Well while I think I should be allowed to own a handgun at home, I can't disagree with that. The question that should be answered is how far should a city or state go in banning guns? Should there be a total ban allowed or can it be decided that gun owners shouldn't own certain types of guns?

There are those strict constructionists who believe in the text of the 2nd Amendment which says:
A well regulated Militia, being necessary to the security of a free State, the right of the people to keep and bear Arms, shall not be infringed.
I understand that people will look at the term "militia" and then assume that this means a collective right. That you have to sign up for the Reserves or the National Guard or something like that in order to bear arms. Indeed there are those who have more trust in military or police to handle guns in our society. Although there are those who may have little faith or trust in our military personnel or the police to handle their weapons and their authority to use arms.

If I was to read that literally I see a distinction between the people versus a militia. If it's a collective right as written and adopted not long after the 1789 ratification of the US Constitution (the Bill of Rights including the 2nd Amendment was adopted in 1791) then why mention the people at all. Surely there is a decent explanation for that even if it's in some past definition of terms as the English has evolved since 1789.

BTW, I want to note the Chicago Tribune. On my own blog I wrote about Mr. McDonald bouncing off of a Tribune article from January:
Amid the clamor of the gun-rights debate, McDonald presents a strongly sympathetic figure: an elderly man who wants a gun to protect himself from the hoodlums preying upon his neighborhood.
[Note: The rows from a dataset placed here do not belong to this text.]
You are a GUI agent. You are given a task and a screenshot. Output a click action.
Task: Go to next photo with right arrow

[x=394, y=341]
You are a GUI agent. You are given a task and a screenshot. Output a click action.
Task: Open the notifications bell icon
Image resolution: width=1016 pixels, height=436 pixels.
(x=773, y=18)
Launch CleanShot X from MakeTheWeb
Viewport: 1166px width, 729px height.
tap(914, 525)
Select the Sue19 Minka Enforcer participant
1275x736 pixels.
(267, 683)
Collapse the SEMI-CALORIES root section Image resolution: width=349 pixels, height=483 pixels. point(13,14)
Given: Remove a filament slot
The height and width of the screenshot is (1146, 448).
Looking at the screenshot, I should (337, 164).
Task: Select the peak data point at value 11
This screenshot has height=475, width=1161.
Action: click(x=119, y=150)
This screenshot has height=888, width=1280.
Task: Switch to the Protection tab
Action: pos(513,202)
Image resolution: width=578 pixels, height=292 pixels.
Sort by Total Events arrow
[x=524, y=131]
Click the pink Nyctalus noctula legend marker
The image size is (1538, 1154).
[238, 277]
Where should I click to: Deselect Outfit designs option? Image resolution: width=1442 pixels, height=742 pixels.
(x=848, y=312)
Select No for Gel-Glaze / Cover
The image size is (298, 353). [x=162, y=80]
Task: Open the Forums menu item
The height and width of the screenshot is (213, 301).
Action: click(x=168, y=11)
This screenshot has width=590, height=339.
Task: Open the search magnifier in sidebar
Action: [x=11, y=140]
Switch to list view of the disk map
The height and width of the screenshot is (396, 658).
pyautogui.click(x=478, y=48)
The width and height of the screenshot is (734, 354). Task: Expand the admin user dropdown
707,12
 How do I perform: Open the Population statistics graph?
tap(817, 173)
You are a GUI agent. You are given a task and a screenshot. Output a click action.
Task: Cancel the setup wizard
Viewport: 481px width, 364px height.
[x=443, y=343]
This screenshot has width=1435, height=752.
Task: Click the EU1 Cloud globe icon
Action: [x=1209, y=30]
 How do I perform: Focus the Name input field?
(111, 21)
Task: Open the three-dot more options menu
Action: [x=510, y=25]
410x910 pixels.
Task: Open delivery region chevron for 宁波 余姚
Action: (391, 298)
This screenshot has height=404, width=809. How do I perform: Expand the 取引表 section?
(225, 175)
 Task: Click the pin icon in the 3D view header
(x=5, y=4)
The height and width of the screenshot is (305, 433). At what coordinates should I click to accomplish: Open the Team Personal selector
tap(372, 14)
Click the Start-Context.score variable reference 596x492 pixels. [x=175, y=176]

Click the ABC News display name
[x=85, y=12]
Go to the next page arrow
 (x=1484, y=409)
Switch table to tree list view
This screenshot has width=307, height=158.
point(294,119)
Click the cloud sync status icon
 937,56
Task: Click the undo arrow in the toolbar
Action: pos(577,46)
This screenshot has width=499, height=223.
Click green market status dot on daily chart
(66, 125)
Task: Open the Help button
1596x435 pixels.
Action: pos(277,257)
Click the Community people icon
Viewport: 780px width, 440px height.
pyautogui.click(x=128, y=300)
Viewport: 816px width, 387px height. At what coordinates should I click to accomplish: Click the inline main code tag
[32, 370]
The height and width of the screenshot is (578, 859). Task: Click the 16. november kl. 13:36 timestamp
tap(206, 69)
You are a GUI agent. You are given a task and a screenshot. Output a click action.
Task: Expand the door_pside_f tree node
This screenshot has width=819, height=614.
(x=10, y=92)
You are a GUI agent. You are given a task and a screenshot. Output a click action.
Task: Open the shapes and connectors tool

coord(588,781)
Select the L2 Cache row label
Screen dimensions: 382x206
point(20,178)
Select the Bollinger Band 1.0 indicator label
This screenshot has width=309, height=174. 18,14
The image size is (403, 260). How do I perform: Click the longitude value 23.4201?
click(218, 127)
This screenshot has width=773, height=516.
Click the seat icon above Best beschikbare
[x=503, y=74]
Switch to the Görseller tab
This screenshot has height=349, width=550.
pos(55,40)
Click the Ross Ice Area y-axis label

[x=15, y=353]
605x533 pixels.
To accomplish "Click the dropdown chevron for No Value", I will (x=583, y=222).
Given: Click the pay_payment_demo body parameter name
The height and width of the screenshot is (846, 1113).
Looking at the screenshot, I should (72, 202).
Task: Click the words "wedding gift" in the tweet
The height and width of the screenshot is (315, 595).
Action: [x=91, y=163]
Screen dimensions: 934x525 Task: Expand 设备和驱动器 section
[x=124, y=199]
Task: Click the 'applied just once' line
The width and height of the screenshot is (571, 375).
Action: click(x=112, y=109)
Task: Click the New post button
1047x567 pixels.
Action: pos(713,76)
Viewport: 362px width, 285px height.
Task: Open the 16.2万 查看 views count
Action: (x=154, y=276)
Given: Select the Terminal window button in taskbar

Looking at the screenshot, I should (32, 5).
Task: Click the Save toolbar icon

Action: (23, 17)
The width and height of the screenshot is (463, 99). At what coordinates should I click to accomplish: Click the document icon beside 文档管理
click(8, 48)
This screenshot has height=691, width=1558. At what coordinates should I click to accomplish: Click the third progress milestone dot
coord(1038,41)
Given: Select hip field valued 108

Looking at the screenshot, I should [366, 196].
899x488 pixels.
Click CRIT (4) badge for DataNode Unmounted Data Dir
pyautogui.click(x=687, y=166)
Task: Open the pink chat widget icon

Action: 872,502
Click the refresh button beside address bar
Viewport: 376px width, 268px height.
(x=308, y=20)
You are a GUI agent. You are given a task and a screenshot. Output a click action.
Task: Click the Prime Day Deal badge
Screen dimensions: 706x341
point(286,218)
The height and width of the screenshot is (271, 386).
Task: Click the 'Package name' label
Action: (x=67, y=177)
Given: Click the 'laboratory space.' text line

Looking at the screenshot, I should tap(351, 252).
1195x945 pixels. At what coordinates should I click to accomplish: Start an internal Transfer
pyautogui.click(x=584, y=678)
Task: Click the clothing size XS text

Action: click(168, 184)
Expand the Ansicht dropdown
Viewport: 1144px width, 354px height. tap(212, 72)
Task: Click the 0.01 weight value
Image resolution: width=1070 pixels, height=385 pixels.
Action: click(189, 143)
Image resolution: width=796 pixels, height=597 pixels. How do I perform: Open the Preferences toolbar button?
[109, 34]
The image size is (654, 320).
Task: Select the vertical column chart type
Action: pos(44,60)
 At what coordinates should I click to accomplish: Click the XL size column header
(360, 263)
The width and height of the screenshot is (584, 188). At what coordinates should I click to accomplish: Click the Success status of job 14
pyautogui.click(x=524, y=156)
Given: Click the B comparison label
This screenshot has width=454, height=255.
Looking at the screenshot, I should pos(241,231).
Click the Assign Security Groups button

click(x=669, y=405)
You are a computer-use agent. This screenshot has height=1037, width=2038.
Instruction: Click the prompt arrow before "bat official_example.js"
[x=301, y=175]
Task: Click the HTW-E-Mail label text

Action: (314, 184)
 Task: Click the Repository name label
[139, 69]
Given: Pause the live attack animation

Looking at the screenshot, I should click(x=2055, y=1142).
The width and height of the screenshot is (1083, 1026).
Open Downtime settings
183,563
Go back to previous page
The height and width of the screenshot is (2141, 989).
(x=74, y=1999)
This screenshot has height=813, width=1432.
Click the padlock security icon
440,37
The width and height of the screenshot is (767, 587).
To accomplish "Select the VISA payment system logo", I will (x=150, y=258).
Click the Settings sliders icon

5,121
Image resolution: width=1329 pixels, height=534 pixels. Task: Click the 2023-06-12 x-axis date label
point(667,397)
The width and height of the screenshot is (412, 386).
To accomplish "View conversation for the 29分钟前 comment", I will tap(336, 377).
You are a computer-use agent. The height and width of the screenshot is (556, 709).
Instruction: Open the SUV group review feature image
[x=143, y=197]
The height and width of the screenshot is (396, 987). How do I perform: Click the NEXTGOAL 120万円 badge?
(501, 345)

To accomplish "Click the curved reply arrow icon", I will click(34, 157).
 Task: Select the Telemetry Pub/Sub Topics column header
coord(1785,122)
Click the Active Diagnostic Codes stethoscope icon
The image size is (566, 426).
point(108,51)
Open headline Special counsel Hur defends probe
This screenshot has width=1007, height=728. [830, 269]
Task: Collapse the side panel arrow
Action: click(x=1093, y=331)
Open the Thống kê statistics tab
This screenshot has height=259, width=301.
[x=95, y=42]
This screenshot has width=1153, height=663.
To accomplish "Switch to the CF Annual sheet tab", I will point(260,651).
But the story of McDonald and his lawsuit is more complicated than its broad outlines might suggest. McDonald and three co-plaintiffs were carefully recruited by gun-rights groups attempting to shift the public perception of the Second Amendment as a white, rural Republican issue. McDonald, a Democrat and longtime hunter, jokes that he was chosen as lead plaintiff because he is African-American.

And no matter what the court — and the public — might make of his story or his case, legal experts say McDonald is poised to become an enduring symbol.

"Regardless of how this case goes, Mr. McDonald's name is set in legal history, at the same level as Roe v. Wade and Plessy v. Ferguson," said Nicholas Johnson, a law professor at Fordham University. "Schoolkids are going to recognize that in this case, something dramatic happened."
Read the whole thing while it's still available. It's a good story.

I also want to note that in the Republican gubernatorial primary, the entire field supports concealed carry in our state. Illinois and Wisconsin are the only two states in the union where concealed carry isn't the law. The presumed Republican nominee for Governor, Bill Brady, is on record as supporting concealed carry in Illinois. 

As always comments are always appreciated. Let's hear your thoughts on whether or not you support gun control or a gun ban in the city. If the Supreme Court overturns Chicago's gun ban ordinances how do YOU think it will affect Chicago.